Too-fast-to-regulate laws: Here I’m thinking of the laws governing technologies that operate too fast, in too-tight, too-local feedback loops, for humans to directly regulate without slowing them down to uselessness. Robotics is the big class here, starting with self-driving cars. We’re almost ready to start trying out Asimovian robotics laws for real.
All these classes of technological phenomena exhibit lawful and highly valuable behaviors that satisfy the definition of New Nature fairly strongly, and much more strongly than any technology from 50 years ago. Not coincidentally, they’re all powered by computers. New Nature is computation-based.
This means the slogan code is law, which used to be interpreted in a narrow way with reference to blockchains, ought to be broadened in scope. Code is law can be true of many kinds of code, with the inviolability/immutability/persistence secured by factors besides unbreakable encryption. Illegible emergence and high-speed dynamics can also underwrite new nature. So long as some significant subset of humans want the benefits of the technology badly enough, it will emerge, and obey its own code-based New Nature laws.
I’m becoming a hardliner on the value of this, and increasingly have no patience for arguments that technology must always be subject to human regulation, overrides, etc.
Quite the opposite.
It is imperative that we make a lot more New Nature of many varieties, because it is becoming quite clear that those who believe in the power of human wisdom as a regulatory force systematically fail to recognize a fundamental law, perhaps the central dogma of New Nature:
Central Dogma of New Nature: There is no way to create mechanisms for wise and enlightened human regulation of a technology without also creating attack surfaces for capture and enclosure in service of the worst abuses of that technology.

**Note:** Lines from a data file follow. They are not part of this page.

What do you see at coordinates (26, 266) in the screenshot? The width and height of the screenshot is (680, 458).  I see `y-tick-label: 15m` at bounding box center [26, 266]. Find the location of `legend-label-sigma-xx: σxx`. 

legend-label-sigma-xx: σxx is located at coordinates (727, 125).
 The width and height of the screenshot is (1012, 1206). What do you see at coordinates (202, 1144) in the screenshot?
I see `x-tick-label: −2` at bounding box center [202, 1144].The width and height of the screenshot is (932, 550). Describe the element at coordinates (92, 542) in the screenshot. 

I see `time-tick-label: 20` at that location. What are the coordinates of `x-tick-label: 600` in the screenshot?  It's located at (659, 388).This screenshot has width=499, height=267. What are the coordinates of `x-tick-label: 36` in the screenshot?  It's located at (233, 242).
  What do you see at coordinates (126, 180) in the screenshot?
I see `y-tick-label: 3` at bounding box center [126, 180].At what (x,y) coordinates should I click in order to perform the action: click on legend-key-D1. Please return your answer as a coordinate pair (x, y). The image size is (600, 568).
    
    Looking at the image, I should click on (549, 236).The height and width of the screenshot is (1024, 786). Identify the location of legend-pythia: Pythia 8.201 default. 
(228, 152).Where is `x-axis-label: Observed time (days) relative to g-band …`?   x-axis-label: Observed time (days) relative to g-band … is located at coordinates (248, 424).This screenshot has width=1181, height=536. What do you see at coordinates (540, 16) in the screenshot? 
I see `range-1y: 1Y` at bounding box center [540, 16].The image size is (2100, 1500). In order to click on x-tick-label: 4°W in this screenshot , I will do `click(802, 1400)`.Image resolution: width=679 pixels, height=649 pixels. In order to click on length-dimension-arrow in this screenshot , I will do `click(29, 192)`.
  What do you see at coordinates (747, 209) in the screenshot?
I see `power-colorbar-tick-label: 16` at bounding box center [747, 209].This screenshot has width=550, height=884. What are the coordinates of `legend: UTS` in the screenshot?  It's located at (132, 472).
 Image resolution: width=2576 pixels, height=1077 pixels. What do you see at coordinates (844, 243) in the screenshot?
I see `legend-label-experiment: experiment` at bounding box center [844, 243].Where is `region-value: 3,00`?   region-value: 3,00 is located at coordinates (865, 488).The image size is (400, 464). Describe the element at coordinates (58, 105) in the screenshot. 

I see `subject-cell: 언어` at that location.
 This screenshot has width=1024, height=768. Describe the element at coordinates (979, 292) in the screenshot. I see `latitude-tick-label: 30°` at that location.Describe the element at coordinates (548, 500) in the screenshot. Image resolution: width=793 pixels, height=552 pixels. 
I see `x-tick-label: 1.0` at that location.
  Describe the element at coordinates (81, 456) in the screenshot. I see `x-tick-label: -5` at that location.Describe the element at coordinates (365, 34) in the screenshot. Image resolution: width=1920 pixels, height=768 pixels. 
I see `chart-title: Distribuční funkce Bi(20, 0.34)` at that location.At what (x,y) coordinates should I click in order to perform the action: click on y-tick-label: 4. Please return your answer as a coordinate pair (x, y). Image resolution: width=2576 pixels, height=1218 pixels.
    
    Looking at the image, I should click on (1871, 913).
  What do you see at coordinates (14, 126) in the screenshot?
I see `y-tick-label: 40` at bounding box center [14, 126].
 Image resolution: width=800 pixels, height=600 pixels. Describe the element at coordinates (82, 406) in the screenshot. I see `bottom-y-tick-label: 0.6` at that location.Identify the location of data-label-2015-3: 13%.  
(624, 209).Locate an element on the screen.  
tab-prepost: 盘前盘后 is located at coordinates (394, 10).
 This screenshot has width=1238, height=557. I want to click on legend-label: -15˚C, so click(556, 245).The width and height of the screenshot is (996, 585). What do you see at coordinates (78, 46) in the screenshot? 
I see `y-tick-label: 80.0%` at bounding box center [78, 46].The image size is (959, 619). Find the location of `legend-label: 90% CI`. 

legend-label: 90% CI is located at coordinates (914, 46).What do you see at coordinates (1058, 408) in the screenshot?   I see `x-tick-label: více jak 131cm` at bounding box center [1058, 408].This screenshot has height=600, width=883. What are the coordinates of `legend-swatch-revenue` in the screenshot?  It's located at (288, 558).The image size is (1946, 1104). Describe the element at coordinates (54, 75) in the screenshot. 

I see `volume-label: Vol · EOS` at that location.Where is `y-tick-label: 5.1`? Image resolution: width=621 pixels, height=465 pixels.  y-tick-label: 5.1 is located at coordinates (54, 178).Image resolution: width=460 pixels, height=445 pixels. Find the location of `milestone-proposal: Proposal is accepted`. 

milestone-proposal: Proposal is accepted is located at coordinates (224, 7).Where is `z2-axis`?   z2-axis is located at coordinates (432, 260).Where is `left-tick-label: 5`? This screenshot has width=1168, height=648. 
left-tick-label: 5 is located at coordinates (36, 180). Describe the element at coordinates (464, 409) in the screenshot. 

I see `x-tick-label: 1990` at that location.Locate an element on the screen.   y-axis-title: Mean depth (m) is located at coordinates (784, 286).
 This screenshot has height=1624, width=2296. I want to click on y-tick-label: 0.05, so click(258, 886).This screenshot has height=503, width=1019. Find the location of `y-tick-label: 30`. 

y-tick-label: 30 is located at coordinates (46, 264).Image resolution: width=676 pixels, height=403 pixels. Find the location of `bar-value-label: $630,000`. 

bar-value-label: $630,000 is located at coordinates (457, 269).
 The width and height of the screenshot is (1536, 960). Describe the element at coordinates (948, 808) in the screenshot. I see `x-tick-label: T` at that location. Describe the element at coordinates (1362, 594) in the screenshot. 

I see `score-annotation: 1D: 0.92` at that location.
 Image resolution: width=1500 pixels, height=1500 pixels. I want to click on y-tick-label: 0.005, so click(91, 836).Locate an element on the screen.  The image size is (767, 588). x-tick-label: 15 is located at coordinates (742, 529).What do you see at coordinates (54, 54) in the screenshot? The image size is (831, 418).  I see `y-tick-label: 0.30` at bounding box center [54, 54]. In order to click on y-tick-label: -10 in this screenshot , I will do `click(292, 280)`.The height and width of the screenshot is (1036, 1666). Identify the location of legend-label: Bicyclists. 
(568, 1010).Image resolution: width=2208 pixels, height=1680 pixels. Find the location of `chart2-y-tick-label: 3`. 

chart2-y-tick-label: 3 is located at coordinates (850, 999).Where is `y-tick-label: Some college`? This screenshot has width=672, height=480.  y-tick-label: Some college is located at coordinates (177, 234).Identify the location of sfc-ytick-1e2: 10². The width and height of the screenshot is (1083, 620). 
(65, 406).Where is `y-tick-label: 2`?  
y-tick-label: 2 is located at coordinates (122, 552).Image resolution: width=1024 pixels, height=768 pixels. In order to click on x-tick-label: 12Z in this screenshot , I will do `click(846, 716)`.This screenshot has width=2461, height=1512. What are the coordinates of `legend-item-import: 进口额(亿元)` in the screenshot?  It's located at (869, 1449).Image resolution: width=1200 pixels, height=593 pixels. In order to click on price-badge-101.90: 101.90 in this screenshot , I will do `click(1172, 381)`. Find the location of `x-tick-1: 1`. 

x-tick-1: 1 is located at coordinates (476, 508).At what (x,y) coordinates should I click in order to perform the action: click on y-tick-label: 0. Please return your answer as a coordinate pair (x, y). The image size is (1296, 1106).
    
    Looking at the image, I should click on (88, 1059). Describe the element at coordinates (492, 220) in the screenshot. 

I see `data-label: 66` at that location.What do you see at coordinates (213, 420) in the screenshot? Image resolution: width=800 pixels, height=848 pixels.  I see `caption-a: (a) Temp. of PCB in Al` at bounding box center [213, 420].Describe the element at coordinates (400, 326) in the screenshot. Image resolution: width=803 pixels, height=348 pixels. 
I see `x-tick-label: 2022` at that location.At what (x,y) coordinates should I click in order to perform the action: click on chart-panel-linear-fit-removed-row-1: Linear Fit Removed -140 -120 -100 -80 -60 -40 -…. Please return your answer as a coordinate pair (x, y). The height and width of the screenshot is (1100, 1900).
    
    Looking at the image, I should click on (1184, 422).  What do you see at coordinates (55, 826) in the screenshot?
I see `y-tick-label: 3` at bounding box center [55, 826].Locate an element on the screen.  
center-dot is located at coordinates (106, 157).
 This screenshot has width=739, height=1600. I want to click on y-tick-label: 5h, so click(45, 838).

And to the extent most technologies preferentially attach to power, lofty don’t be evil sentiments shaping laws with too much room for human discretion invariably yield to the reality of power corrupts, and absolute power corrupts absolutely.
I’d rather have a bunch of can’t-be-evil capture-resistant technologies running amok, in the hands of lots of uncoordinated average humans with average morality, than a bunch of captured death stars that began as lofty ideals and ended up weaponized by and for the worst of humanity.